To improve the software development life cycle and reduce time to value, they need to start using the same tools, programming languages, and frameworks as data scientists, including Python with its rich ecosystem of libraries and Notebooks, which have become such an important data science tool. Granted that developers have to meet the data scientist in the middle and get up to speed on the theory and concept behind data science. Based on my experience, I highly recommend using MOOCs (short for, Massive Open Online Courses) such as Coursera (https://www.coursera.org) or EdX (http://www.edx.org), which provide a wide variety of courses for every level.
However, having used Notebooks quite extensively, it is clear that, while being very powerful, they are primarily designed for data scientists, leaving developers with a steep learning curve. They also lack application development capabilities that are so critical for developers.
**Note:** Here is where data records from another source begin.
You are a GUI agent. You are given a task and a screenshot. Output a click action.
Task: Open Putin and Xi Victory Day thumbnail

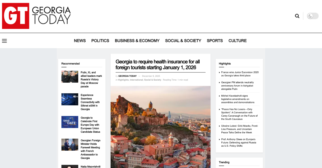pos(70,77)
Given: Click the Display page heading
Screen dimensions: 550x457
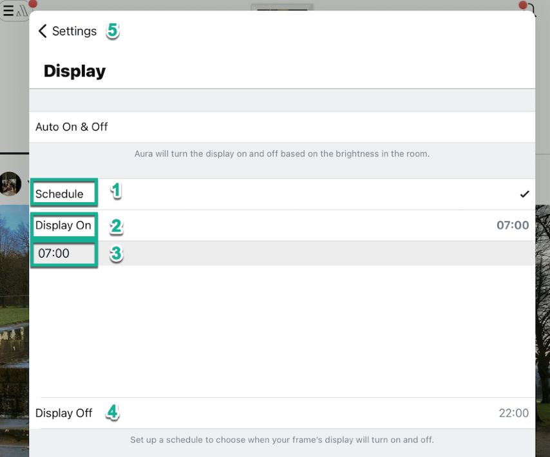Looking at the screenshot, I should [75, 71].
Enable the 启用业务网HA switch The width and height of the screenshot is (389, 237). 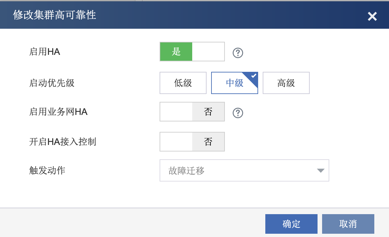(192, 112)
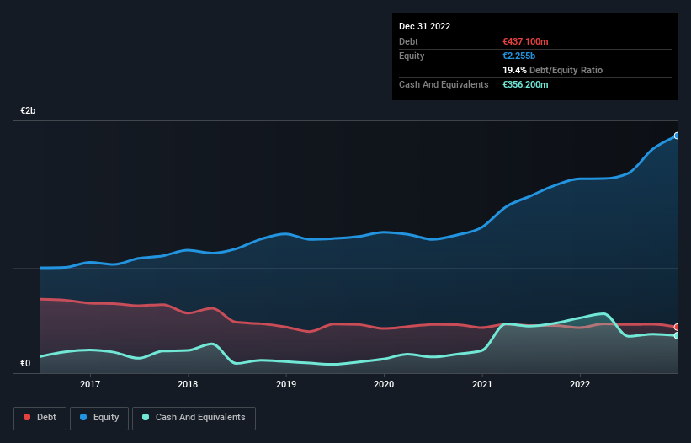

As we've seen in the Sentiment analysis of Twitter Hashtags project, building an application or a dashboard based on the analytics created in a Notebook can be very difficult and require an architecture that can be difficult to implement and that has a heavy footprint on the infrastructure.
It is to address these gaps that I decided to create the PixieDust (https://github.com/ibm-watson-data-lab/pixiedust) library and open source it. As we'll see in the next chapters, the main goal of PixieDust is to lower the cost of entry for new users (whether it be data scientists or developers) by providing simple APIs for loading and visualizing data. PixieDust also provides a developer framework with APIs for easily building applications, tools, and dashboards that can run directly in the Notebook and also be deployed as web applications.